Saturday, February 10
An Abundance of Katherines
by John Green
So I finally caved and read it. My reasons for not reading it for so long were irrational. It's the math. I wasn't born with the math gene and anything even remotely smacking of math kindles rocket fuel in my stomach and makes my adenoids itch.
Yes, I know the math isn't relevant to appreciating the story, no matter how accurate.
I'm going to be up front about this and admit it's going to take some easing into in order to find the groove for this review. And, honestly, what's holding me down is that in thinking about this book, as a reader and a writer and as someone who occasionally writes reviews, I can't help feeling that books like this require an entirely different approach to discussion. I'm in the shower thinking What this book really needs is a new kind of criticism, the likes of which we haven't seen since Lester Bangs was pounding down NyQuil and frothing about the carpet.
As a further prefatory note there were moments when I wasn't sure about the audience for this book. Is it home schooled prodigies looking for a window into (or out of) their self-torment? Are there sixteen year olds out there who aren't addicted to social websites on the internet, who are intelligent and not at all nerdy, who not only still read but can enjoy the plight of the prodigy and his best friend on a road trip to nowheresville so they can do a little navel gazing before heading off to college? And can they laugh at all the right places without malice? I'd like to think they're out there, I really would, but just how big is that army?
The mind drifts, images of hyper-literate Ronin holed up in boho coffeehouses reading An Abundance of Katherines at a single sitting fills my head. I see seniors, their personal essays nailed, their college apps already in the mail, pausing to reminisce lightly over foolish pranks and late summer nights in local make-out sanctuaries, the burn of long-since renounced fast food burning the back of their throat, coughing and chuckling at the same time.
No, wait, those aren't teens, those are twenty- and thirtysomething hipsters and artsters, the incommunicognoscenti that drift among the sudoku-mad salarymen and women on public transit, peering into the windows of their youth with grins as wry as their martinis. And in the corner, standing alone with closed eyes and humming to himself is Colin Singleton, child prodigy, anagramming the title of his book:
Ken refuted a cabana nosh-in
Unfreshen a cabana to kin, Ed
Ed frees a cabana to inn hunk
Why can't he get away from the cabana? Could a cabana hold the key to happiness? And who, exactly are Ed and Ken, and so on.

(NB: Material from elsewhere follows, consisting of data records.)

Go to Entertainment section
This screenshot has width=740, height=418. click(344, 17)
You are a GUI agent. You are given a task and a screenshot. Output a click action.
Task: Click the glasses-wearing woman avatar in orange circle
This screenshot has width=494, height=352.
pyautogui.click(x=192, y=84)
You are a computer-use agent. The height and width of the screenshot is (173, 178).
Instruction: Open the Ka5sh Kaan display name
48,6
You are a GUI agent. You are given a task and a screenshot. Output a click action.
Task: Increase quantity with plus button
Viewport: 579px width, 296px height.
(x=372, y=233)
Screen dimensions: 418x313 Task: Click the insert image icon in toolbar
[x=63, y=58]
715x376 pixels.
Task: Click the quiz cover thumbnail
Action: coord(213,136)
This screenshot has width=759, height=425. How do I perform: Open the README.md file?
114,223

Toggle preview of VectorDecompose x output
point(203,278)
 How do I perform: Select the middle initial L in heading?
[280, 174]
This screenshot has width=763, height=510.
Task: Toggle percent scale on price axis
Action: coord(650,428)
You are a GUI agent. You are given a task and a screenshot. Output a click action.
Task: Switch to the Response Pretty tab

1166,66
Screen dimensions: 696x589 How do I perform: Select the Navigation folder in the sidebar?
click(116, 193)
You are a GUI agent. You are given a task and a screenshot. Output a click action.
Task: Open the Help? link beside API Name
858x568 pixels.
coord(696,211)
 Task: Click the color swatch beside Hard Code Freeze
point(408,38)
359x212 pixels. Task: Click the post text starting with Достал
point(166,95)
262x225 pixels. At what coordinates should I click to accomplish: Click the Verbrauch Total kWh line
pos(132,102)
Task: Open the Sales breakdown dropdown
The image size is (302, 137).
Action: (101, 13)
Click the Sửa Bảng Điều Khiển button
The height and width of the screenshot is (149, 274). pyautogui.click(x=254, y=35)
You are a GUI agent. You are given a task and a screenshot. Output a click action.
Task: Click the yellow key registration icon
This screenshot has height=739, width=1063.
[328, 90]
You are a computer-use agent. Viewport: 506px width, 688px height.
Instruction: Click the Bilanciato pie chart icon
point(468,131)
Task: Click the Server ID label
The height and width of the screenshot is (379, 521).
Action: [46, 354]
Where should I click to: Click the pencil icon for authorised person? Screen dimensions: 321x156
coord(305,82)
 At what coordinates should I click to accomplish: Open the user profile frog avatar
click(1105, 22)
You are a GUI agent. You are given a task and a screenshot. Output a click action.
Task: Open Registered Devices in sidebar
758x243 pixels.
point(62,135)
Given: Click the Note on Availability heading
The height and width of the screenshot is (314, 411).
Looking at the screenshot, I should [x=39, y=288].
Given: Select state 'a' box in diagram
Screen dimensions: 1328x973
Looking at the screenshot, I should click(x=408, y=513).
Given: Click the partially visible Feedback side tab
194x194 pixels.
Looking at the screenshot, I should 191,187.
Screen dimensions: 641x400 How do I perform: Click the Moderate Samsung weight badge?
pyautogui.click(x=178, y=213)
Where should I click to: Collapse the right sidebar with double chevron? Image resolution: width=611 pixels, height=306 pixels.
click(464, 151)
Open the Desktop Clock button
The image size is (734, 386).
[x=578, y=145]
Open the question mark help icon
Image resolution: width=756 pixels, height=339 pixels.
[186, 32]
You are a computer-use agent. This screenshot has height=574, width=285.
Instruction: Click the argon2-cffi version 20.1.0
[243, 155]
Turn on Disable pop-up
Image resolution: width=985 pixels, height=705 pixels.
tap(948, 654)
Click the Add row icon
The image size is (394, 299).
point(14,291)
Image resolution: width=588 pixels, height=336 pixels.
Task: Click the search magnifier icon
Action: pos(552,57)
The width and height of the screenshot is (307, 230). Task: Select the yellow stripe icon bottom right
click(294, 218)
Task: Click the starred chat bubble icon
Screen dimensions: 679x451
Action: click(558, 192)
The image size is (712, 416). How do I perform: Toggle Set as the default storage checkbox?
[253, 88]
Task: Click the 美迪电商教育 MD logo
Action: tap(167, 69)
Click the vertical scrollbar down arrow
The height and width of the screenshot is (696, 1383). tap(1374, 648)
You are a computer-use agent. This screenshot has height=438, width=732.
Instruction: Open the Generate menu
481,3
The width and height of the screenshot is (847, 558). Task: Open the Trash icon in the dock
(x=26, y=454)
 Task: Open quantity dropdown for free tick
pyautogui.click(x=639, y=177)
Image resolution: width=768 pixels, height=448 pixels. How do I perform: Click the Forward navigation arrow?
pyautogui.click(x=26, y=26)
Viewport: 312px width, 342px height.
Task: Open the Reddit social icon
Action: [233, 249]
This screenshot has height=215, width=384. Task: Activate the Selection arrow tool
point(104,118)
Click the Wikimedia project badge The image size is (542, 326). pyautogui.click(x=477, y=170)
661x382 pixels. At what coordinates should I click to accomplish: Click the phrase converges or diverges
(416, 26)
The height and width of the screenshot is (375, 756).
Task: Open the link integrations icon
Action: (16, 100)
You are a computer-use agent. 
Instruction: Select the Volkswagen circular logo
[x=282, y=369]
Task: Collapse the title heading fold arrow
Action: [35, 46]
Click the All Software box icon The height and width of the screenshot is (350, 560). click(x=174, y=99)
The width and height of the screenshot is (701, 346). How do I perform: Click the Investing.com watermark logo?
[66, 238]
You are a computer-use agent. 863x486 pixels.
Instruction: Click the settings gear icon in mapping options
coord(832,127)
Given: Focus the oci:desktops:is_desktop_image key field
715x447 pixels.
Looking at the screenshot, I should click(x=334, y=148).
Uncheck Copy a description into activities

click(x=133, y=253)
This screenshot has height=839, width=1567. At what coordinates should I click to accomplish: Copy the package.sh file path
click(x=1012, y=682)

Trolling the barren vistas of Tennessee, Colin and his best bud Hassan (introducing himself by saying "I am not a terrorist", and the people laugh) are out on that great post-high school metaphor, the road trip in a vehicle called the Hearse. The roadside lure of the final resting place of Franz Ferdinand leads Colin and Not-a-Terrorist like a divining rod to Gutshot, a company town that manufactures tampon strings.
Yeah, the book's funny like that.
Improbably fun they hit it off well with the backwoods locals, in particular a reluctant likely-prodigy-in-hiding named Lindsey. They pick up a job locally recording oral histories in advance of the town's demise and crash with Lindsey while they sort through their issues. Colin in particular is haunted with understanding why he keeps getting dumped by all the Katherine's he's dated going so far as to develop a mathematical theorem dedicated to determining the length of a relationship. Silly boy! The reason they don't work out is because he keeps dating women named Katherine! Ah, but that's too easy, and would make for a much shorter book.
I tied that once. Or twice. Dating Katherine's, that is. They didn't have much in common beside their name. And the fact that they both dumped me for other guys. And they lied to me about their ages (like I cared). It only took me two, but I got off the ride before I hurled. Totally true.
Meanwhile, back in the sticks, Hassan-the-Not-a-Terrorist consumes Hardee's Monsterthick Burgers by the gross (1420 calories each) and serves as another of literature's great fat sidekicks, part Hotei, part Pulcinella. When he isn't eating or mooning over Judge Judy on television Hass (I like to think of him shaped like the avocado, but with man tits) continues to put off his college education in the mistaken belief that by not doing something with his life he is doing something quite profound. And he gets the local hottie! That is until she relinquishes her opportunity at his Monsterthick-fed Thunderstick over a tryst in the cemetery.
Over my dead body! Franz Ferdinand might call out from the great beyond. And he'd be right.
In the end, as the smog of Gutshot sinks heavily into the rear view mirror, Colin finally breaks the cycle, forsakes his Katherine Wheel, and picks up a extra passenger on his way out of Gutshot and into Whatever is Next.
It's a crappy summary, but accurate where it counts. If it counts at all.